What you will do -
Give back an exact copy of the lines in the records below, from the line that has "You are a computer-use agent. Viewport: 519px" through the line that has "Task: Go to Divi Templates Bundle breadcrumb", and nothing besides.

Data for this exercise -
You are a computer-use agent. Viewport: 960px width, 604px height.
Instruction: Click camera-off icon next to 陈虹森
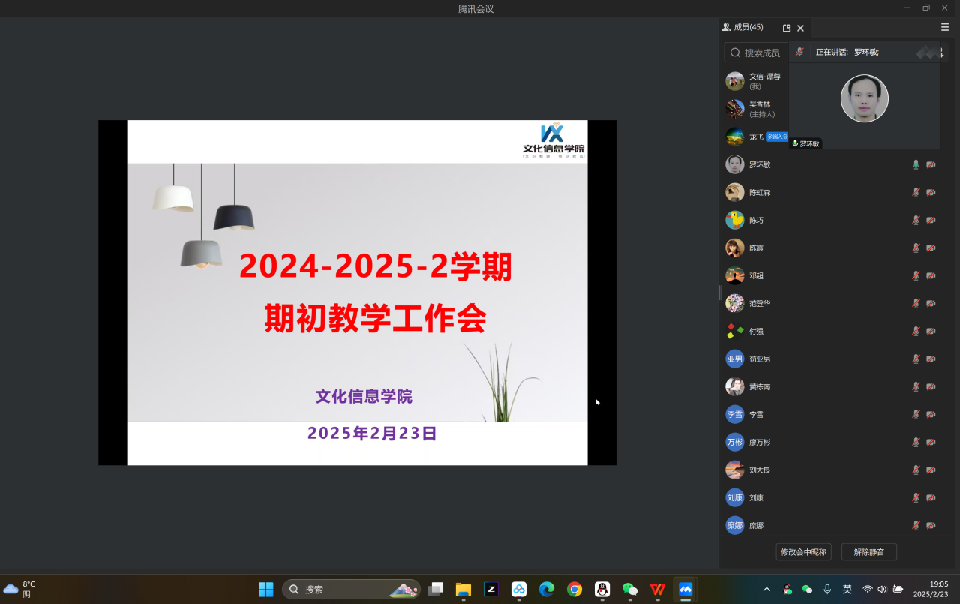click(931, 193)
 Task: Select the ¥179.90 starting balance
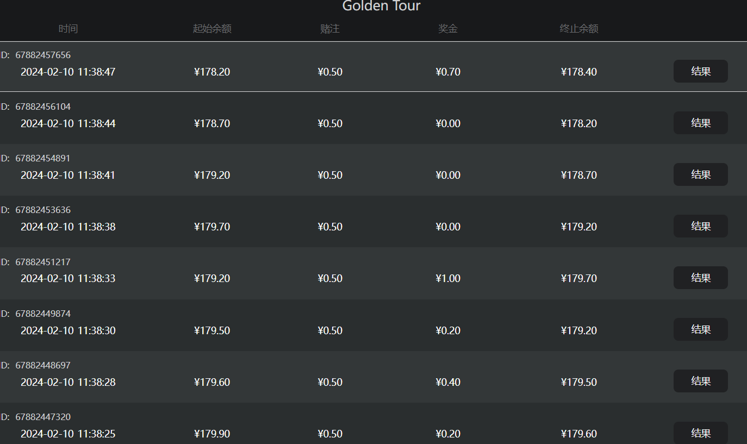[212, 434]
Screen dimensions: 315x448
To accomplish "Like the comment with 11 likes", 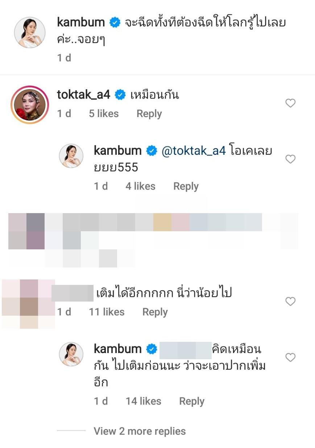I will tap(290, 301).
--
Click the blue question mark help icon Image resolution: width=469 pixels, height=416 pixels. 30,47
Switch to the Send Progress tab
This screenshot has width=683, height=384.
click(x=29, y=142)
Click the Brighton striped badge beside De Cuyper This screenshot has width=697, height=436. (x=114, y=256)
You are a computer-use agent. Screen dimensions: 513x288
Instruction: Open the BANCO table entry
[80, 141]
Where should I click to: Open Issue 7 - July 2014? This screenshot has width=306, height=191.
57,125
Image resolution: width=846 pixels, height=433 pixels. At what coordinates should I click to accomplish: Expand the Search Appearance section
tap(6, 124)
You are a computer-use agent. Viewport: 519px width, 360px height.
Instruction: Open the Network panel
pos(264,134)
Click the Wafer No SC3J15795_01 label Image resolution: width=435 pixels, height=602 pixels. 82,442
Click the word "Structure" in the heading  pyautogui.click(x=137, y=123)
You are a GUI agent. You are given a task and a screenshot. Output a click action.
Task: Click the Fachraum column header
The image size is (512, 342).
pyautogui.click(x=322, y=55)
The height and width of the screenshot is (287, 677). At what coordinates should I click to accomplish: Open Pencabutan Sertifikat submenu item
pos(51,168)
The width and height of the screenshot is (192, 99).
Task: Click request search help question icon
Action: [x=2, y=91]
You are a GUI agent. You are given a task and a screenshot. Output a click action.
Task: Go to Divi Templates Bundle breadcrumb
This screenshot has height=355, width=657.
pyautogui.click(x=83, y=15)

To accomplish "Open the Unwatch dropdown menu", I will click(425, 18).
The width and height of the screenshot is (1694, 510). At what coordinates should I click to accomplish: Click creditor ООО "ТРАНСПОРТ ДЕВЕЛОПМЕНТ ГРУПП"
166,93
--
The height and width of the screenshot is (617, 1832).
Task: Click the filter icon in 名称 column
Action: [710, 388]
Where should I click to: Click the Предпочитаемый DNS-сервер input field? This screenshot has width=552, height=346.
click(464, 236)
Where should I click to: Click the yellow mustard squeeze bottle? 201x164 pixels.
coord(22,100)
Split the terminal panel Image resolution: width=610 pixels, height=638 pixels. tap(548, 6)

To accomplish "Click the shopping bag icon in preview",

Solved problem -
You are a computer-use agent. Viewport: 519px width, 360px height.
Instruction: Open the Network panel
pos(264,134)
Click the Wafer No SC3J15795_01 label Image resolution: width=435 pixels, height=602 pixels. 82,442
Click the word "Structure" in the heading  pyautogui.click(x=137, y=123)
You are a GUI agent. You are given a task and a screenshot. Output a click action.
Task: Click the Fachraum column header
The image size is (512, 342).
pyautogui.click(x=322, y=55)
The height and width of the screenshot is (287, 677). At what coordinates should I click to accomplish: Open Pencabutan Sertifikat submenu item
pos(51,168)
The width and height of the screenshot is (192, 99).
Task: Click request search help question icon
Action: [x=2, y=91]
You are a GUI agent. You are given a task and a screenshot. Output a click action.
Task: Go to Divi Templates Bundle breadcrumb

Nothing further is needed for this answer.